Five faculty members will be selected annually to participate over the next five years. Like the inaugural group, they will be chosen from a broad range of disciplines. For those who choose to continue their studies, the credits completed for the certificate will apply toward a master’s degree in theological integration.
“It has always been an option for our faculty to take seminary classes, but it’s difficult to do alongside a full-time job,” said Doug Strong, dean of the School of Theology. “The course release is key for giving a faculty member time to pursue graduate work.”
Although SPU faculty and staff profess the Christian faith, not all have training, Strong said. “A lot of faculty teaching at Christian universities haven’t had formal theological training if they’ve only attended secular universities,” he said. “Ironically, that means some of the professors at Christian colleges have less theology coursework than their students. This is true at all Christian colleges, but I don’t know of any other Christian college or university that’s doing what we’re doing: offering graduate-level theological training for their own non-theology faculty.”

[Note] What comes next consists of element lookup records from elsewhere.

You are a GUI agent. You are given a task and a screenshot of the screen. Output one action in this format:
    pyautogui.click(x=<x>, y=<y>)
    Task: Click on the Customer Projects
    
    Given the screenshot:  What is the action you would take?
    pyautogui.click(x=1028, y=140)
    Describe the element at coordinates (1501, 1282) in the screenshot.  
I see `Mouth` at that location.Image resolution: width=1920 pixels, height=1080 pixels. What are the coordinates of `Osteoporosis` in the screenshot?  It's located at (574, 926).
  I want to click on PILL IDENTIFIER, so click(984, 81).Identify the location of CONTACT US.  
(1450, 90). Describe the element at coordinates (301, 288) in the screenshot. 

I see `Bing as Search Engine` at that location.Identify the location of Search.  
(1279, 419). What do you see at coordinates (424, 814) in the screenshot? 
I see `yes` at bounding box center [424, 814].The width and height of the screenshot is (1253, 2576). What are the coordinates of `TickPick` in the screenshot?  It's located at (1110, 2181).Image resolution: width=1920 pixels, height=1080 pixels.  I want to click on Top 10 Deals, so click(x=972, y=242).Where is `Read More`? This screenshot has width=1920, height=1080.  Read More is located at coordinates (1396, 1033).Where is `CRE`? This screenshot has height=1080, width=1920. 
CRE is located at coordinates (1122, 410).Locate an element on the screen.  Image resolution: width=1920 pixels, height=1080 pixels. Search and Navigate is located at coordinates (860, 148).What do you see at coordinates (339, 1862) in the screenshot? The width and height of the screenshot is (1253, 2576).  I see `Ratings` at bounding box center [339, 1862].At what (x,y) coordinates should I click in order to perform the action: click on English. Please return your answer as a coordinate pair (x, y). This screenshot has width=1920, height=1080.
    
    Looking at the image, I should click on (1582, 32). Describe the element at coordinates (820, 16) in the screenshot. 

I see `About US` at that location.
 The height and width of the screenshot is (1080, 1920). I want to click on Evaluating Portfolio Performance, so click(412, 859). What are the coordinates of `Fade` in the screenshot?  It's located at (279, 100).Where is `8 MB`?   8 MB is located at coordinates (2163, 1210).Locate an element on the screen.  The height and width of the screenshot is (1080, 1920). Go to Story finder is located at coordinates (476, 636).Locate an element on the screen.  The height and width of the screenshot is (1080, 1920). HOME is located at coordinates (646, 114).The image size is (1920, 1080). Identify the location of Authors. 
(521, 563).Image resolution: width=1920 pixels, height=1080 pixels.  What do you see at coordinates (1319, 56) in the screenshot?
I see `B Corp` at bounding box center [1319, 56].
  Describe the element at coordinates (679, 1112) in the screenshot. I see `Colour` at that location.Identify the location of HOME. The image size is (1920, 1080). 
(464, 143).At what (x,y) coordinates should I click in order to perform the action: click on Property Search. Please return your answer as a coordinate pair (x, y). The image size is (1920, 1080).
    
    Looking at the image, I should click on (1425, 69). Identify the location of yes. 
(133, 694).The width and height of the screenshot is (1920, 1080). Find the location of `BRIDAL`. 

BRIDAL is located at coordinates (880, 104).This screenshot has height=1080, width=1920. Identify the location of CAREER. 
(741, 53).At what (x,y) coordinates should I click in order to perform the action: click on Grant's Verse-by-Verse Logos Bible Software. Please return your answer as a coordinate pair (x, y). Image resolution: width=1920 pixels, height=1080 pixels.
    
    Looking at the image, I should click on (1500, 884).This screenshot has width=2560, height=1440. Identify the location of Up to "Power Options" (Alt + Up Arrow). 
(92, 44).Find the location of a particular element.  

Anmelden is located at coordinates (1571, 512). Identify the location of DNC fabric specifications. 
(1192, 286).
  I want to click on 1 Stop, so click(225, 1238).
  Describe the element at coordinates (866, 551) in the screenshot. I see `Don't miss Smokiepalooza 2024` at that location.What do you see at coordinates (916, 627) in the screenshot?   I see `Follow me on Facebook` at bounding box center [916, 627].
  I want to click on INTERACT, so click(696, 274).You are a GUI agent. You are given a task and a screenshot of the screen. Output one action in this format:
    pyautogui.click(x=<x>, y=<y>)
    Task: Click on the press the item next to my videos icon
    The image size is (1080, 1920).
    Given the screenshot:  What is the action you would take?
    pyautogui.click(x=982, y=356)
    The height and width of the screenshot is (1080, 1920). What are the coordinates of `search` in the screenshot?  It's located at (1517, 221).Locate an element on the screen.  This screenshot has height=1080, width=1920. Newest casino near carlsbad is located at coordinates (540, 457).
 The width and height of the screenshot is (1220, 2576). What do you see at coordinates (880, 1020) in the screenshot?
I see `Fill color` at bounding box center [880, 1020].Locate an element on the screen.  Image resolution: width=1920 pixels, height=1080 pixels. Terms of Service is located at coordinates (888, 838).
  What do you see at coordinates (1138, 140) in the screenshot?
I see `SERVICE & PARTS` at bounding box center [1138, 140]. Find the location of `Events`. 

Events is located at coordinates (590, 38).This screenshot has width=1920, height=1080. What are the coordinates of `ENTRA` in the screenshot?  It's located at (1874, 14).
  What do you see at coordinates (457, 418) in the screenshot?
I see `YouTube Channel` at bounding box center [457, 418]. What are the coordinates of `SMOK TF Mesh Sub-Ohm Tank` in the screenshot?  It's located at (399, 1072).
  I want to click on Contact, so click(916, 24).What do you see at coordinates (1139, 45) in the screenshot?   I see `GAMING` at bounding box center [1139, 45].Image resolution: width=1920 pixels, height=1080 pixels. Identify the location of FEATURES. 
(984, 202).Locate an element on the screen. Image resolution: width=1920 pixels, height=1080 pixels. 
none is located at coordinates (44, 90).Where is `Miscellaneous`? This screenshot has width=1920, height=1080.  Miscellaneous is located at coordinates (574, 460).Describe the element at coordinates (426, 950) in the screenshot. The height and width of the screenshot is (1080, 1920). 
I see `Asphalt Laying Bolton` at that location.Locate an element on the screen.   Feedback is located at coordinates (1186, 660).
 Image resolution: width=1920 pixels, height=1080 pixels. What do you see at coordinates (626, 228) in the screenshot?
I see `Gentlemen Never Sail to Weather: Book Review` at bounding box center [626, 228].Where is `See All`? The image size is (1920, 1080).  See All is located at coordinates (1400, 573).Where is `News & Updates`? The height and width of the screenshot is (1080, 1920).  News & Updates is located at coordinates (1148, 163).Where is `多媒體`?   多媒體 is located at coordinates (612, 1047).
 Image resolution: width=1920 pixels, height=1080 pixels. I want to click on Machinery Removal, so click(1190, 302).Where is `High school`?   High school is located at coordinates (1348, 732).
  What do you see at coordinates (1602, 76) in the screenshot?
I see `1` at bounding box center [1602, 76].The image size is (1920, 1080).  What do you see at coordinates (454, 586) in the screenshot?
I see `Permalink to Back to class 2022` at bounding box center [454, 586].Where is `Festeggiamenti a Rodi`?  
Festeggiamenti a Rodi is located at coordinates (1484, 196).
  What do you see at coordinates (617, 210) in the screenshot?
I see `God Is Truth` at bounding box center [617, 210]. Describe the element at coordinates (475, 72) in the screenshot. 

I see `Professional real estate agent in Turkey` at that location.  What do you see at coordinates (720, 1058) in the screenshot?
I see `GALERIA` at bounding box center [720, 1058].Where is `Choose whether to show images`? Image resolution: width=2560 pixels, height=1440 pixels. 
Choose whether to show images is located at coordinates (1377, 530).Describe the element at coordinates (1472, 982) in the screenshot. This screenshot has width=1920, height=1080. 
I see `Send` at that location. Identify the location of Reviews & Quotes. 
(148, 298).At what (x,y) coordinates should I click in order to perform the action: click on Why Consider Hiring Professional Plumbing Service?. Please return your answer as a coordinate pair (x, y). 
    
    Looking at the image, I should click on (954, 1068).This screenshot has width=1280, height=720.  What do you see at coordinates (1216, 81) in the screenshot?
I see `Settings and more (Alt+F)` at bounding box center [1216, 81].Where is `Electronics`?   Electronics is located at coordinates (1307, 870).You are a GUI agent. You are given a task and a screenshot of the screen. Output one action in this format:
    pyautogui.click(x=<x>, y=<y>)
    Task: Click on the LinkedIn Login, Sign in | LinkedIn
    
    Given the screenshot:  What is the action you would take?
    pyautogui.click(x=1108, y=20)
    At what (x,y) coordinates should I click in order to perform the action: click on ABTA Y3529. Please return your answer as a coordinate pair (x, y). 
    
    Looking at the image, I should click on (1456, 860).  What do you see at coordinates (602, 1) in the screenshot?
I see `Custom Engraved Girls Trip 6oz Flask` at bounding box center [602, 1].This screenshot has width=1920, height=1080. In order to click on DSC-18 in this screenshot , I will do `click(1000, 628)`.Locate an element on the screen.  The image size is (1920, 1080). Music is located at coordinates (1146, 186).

McKinney said she’s excited to begin her studies. “Being able to speak with students who come to Seattle Pacific with no religious background, or students who struggle to understand how they can integrate their own faith with what they learn in our classrooms, is an integral part of my calling and our mission as a university,” she said. “Being a Christian sociologist who can share her faith in the classroom, critiquing the social world from both Christian and social science perspectives, is the best of what God calls me to do.”